**Exercise**:
Each entry is to be given again precisely, and no picture may be carried over.

Saved data entries:
□ □ □ □
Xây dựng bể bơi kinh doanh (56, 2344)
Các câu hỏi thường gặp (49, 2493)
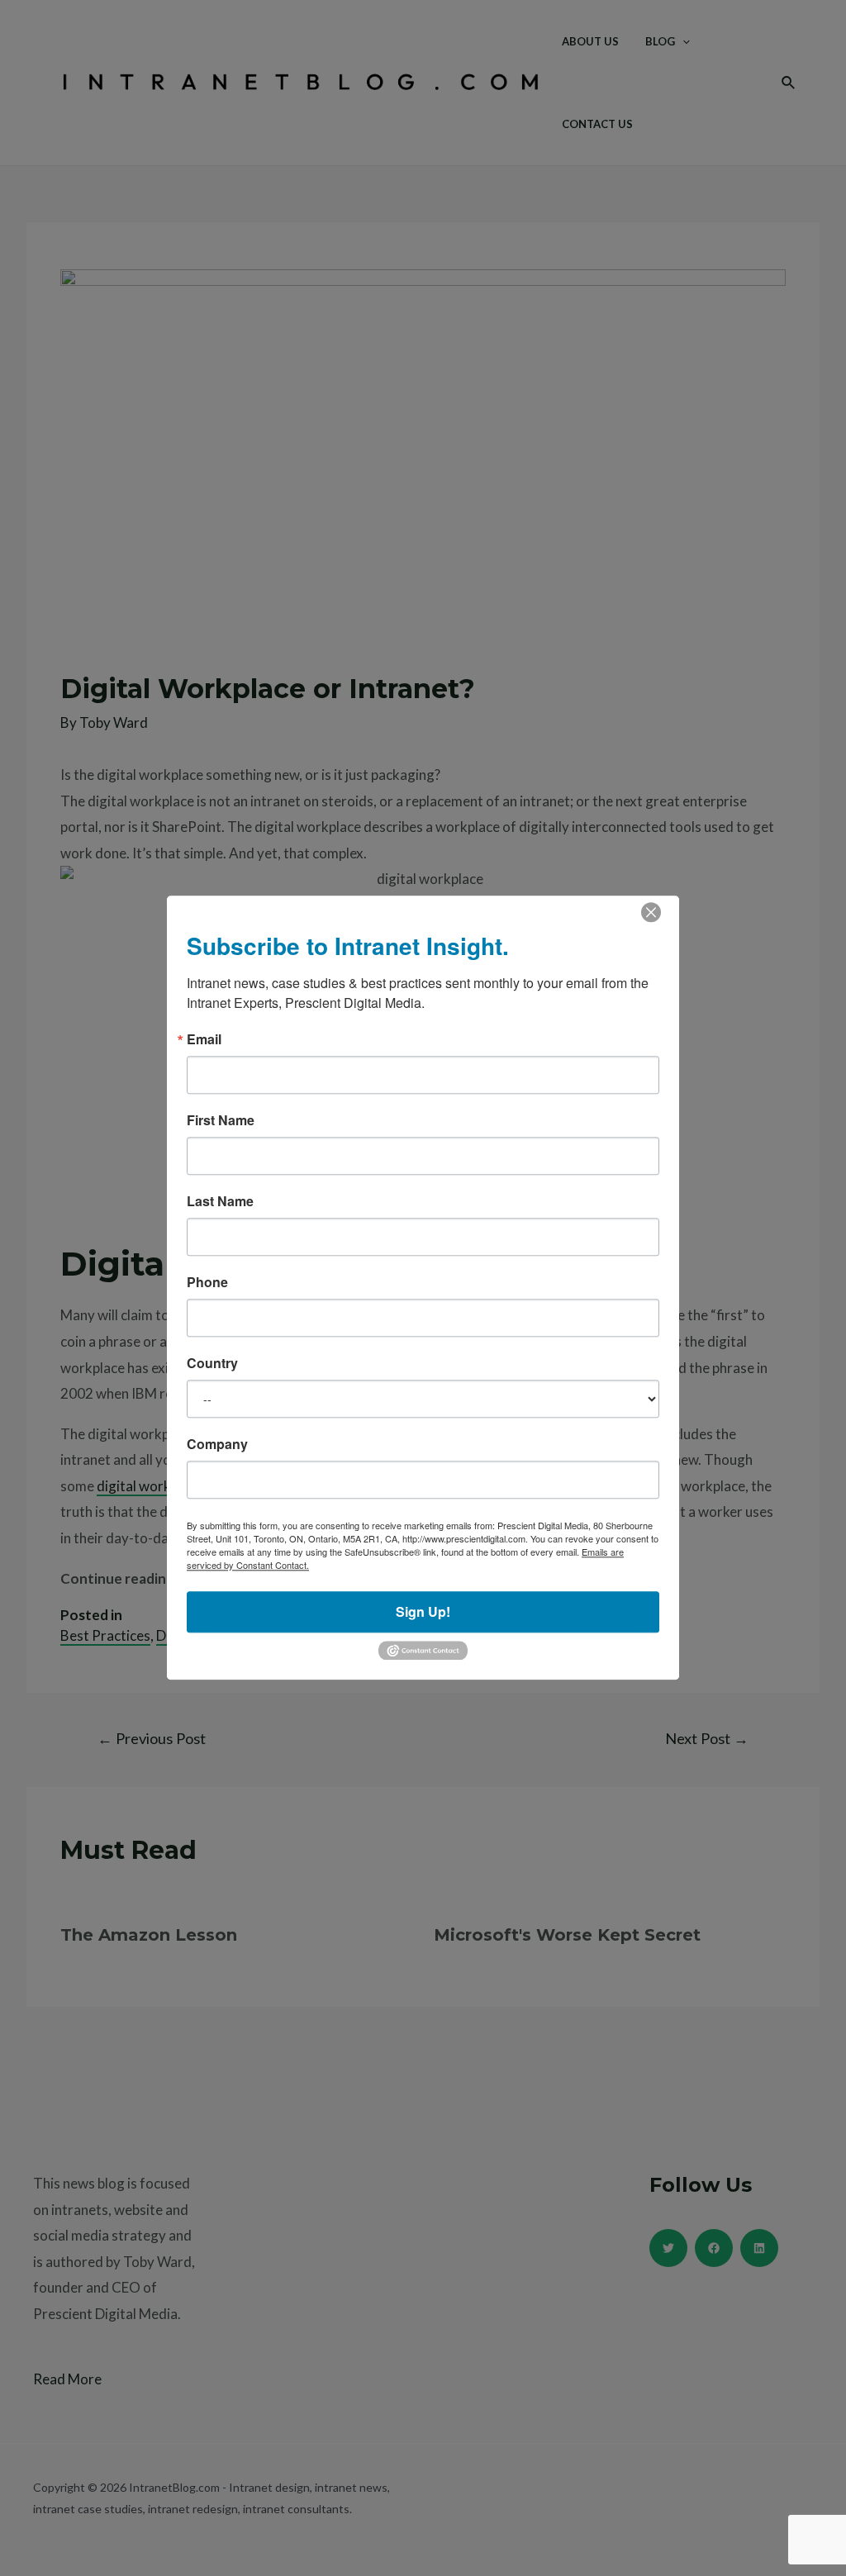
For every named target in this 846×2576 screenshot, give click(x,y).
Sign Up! (423, 1611)
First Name (220, 1120)
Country (212, 1363)
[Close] (651, 912)
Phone (207, 1282)
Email (204, 1039)
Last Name (220, 1201)
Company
□ □ □ □
**Final answer**:
Xây dựng bể bơi kinh doanh (56, 2344)
Các câu hỏi thường gặp (49, 2493)
For every named target in this 846×2576 screenshot, give click(x,y).
Sign Up! (423, 1611)
First Name (220, 1120)
Country (212, 1363)
[Close] (651, 912)
Phone (207, 1282)
Email (204, 1039)
Last Name (220, 1201)
Company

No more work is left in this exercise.